‘Market isn’t crashing but sellers are …

The market is a long way off crashing but sellers are becoming more realistic, a senior agent has claimed.

It comes as agents and property professionals continue to debate whether the housing market is heading for a downturn and what they should be advising clients.

James Hyman, head of residential for London agent Cluttons said there are no signs of the market returning to the drastic environment of the 1990s.

He said: “In the past, a clear sign the market had crashed was receiving keys through the office letter boxes with a note asking for an immediate valuation – we are nowhere near that.

“Whilst we are seeing signs that the tide is turning for the UK property market, we are a long way off a crash. Supply remains tight which is underpinning the market.”

However, Hyman said there is definitely a change of sentiment, especially among sellers, who he said are being far more realistic about pricing.

He said: “They are realising that if they want to sell their property they need to listen to their agent about pricing. 

“Looming interest rate hikes, the cost-of-living crisis and media reports of an impending crash is bringing more stock to the market and making sellers more realistic about pricing.  

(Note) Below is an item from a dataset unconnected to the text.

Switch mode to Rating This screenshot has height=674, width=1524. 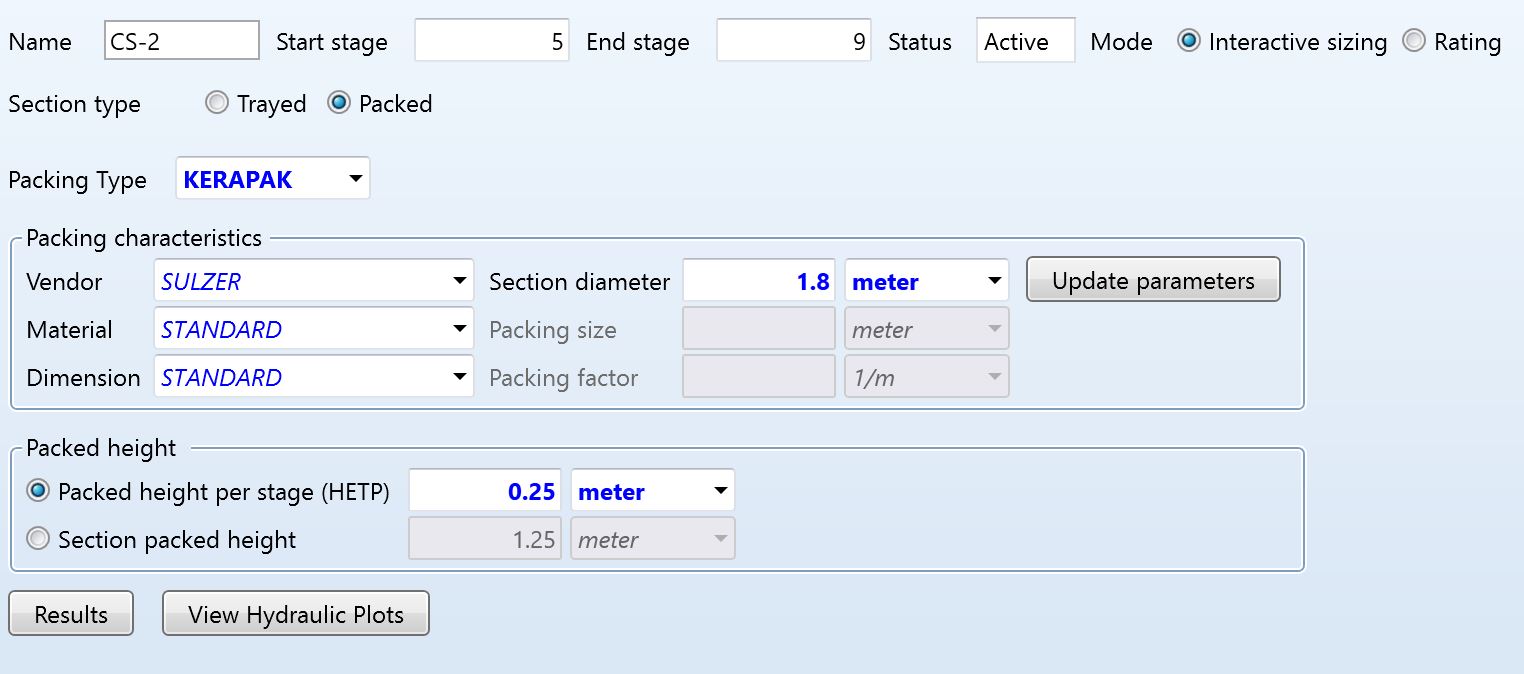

“However, we are seeing a notable increase in activity as buyers capitalise on this, especially in areas such as Tower Bridge and Wapping as buyers see value in the market and are now back to the office and looking for a central London base. 

“With rents and hotel prices increasing rapidly we expect this to continue as buyers see value in owning a London pied-a-terre. 

“Furthermore, particularly in the new build market, the weak pound is helping bolster the market as foreigners look to capitalise on discounts through exchange rates.”